Pavlof is an 8,261-foot cone near the tip of the Alaska Peninsula – a long, thin finger of land that extends southwest from the Alaska mainland. From there, the Aleutian Islands sweep out into the Pacific toward Russia in a 1,200-mile chain of volcanic islands. Cleveland Volcano, which reaches an elevation of 5,676 feet, is on uninhabited Chuginadak Island.

Cleveland and Pavlof "are very similar, and both have the ability to erupt," said Dr. Power.

The Aleutians and the southern coast of Alaska make up the northern edge of the Ring of Fire – an area of heightened volcanic and seismic activity that circles the Pacific from New Zealand to the Philippines to Mexico to Chile.
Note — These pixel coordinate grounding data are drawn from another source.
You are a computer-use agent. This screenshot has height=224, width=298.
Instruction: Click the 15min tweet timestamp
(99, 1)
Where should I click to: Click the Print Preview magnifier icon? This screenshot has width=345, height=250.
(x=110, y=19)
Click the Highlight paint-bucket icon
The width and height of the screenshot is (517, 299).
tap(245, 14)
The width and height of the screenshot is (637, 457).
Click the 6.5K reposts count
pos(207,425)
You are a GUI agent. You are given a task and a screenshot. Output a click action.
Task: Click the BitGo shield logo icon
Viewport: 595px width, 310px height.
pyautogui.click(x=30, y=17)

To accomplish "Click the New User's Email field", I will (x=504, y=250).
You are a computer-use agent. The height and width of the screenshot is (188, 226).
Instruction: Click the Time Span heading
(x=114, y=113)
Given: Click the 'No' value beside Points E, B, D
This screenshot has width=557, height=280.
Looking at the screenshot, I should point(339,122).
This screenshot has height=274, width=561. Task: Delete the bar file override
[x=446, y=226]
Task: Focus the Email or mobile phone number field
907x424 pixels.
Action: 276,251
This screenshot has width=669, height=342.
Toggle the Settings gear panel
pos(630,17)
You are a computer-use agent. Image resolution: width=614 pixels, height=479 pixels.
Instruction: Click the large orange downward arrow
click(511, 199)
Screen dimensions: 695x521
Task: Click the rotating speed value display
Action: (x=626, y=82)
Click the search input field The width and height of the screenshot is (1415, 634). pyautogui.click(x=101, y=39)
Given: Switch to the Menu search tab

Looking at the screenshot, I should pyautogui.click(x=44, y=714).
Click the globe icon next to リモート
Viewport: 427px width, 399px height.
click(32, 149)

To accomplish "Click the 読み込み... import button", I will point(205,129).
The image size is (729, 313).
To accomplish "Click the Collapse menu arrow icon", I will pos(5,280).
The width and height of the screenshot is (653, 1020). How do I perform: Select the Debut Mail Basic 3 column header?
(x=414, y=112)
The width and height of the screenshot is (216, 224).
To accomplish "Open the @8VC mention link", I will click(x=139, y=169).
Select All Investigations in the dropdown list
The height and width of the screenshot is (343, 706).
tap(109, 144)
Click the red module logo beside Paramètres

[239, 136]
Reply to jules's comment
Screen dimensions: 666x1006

Though the Ring of Fire also includes parts of Washington, Oregon, and California, Alaska is by far the most volcanically active area in the United States. The state's 40 active volcanoes account for more than 80 percent of the active volcanoes in the country.

Pavlof last erupted in 2007 and is "one of the most historically active volcanoes in the Northern Hemisphere," Power told CNN.

About 40 miles southwest in Cold Bay, Alaska (pop. 108), residents are worried about the potential ash fall, which could damage power generators. Currently, winds are blowing the ash away from the village.

‘‘Everybody is thinking about it,’’ local air-traffic controller John Maxwell told The Associated Press. ‘‘Not that anybody is afraid they’re going to be like Mount Vesuvius and turned into little mummies.’’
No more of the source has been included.